▸ HOW TO COMPLETE THIS TASK
Repeat the following lines exactly and nothing else: the line containing "Given: Select the first Bash language label" and each line after it through the end of the listing.

▸ DATA EXTRACT

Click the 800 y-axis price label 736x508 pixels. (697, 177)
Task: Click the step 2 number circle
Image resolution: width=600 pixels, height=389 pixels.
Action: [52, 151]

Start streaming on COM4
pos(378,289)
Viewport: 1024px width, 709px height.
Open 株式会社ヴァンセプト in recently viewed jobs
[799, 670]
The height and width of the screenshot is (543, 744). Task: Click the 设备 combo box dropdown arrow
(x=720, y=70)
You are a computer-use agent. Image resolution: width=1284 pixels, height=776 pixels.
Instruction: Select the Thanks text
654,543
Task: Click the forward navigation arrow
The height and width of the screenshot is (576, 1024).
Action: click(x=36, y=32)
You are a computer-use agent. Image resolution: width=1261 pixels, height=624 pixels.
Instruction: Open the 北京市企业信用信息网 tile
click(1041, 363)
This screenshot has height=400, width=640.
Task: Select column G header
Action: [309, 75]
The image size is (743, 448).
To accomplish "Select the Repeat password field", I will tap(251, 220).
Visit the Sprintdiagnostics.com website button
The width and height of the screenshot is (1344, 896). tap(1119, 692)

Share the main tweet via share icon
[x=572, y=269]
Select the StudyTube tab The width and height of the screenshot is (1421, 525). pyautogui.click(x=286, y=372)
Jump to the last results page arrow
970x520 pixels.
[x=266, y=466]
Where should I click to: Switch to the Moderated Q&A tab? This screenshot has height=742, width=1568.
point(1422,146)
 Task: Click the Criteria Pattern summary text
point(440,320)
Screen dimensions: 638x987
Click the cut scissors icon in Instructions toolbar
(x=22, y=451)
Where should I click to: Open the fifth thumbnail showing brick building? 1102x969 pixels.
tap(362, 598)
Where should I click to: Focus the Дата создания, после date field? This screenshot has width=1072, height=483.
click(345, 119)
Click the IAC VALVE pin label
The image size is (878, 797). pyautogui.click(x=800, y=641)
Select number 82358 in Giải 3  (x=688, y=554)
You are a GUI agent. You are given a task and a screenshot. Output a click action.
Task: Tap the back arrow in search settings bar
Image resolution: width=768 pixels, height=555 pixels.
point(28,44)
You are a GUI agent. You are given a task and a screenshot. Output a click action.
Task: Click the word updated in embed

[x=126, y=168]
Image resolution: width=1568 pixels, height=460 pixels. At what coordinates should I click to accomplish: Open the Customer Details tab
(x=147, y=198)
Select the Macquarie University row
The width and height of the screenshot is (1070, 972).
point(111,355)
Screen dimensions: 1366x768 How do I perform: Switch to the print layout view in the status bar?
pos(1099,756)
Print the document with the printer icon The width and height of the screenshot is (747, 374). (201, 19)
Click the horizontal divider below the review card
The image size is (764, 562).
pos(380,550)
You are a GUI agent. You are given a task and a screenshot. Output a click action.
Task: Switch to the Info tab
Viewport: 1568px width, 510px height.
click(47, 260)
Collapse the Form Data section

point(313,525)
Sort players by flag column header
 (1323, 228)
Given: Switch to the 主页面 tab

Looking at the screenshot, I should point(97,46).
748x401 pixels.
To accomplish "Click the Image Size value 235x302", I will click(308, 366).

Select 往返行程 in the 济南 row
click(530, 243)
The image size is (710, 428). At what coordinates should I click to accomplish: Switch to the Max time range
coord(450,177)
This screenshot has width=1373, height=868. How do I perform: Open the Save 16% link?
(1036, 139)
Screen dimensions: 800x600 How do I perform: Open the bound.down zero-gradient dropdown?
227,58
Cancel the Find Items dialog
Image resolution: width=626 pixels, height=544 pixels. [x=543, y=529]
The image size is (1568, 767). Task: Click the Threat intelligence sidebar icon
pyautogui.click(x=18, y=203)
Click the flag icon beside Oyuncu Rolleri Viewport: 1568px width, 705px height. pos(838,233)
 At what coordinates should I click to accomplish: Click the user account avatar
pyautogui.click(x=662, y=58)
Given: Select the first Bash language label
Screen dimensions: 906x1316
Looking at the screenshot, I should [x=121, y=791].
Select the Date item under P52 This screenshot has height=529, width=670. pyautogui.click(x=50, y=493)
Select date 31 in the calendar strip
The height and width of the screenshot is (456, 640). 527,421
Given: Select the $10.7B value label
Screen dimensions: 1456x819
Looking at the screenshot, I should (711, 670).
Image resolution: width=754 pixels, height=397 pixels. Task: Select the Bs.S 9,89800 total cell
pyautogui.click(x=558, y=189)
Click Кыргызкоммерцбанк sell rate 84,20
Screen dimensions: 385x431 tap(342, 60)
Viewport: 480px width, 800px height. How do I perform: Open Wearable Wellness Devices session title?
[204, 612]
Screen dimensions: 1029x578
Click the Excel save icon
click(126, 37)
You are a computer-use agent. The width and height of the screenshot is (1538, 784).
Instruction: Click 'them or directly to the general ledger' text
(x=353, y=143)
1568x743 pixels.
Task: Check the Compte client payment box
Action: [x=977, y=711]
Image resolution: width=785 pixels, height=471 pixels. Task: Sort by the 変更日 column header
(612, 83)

▸ OUTPUT OF THE EXERCISE
Given: Select the first Bash language label
Screen dimensions: 906x1316
Looking at the screenshot, I should [x=121, y=791].
Select the Date item under P52 This screenshot has height=529, width=670. pyautogui.click(x=50, y=493)
Select date 31 in the calendar strip
The height and width of the screenshot is (456, 640). 527,421
Given: Select the $10.7B value label
Screen dimensions: 1456x819
Looking at the screenshot, I should (711, 670).
Image resolution: width=754 pixels, height=397 pixels. Task: Select the Bs.S 9,89800 total cell
pyautogui.click(x=558, y=189)
Click Кыргызкоммерцбанк sell rate 84,20
Screen dimensions: 385x431 tap(342, 60)
Viewport: 480px width, 800px height. How do I perform: Open Wearable Wellness Devices session title?
[204, 612]
Screen dimensions: 1029x578
Click the Excel save icon
click(126, 37)
You are a computer-use agent. The width and height of the screenshot is (1538, 784).
Instruction: Click 'them or directly to the general ledger' text
(x=353, y=143)
1568x743 pixels.
Task: Check the Compte client payment box
Action: [x=977, y=711]
Image resolution: width=785 pixels, height=471 pixels. Task: Sort by the 変更日 column header
(612, 83)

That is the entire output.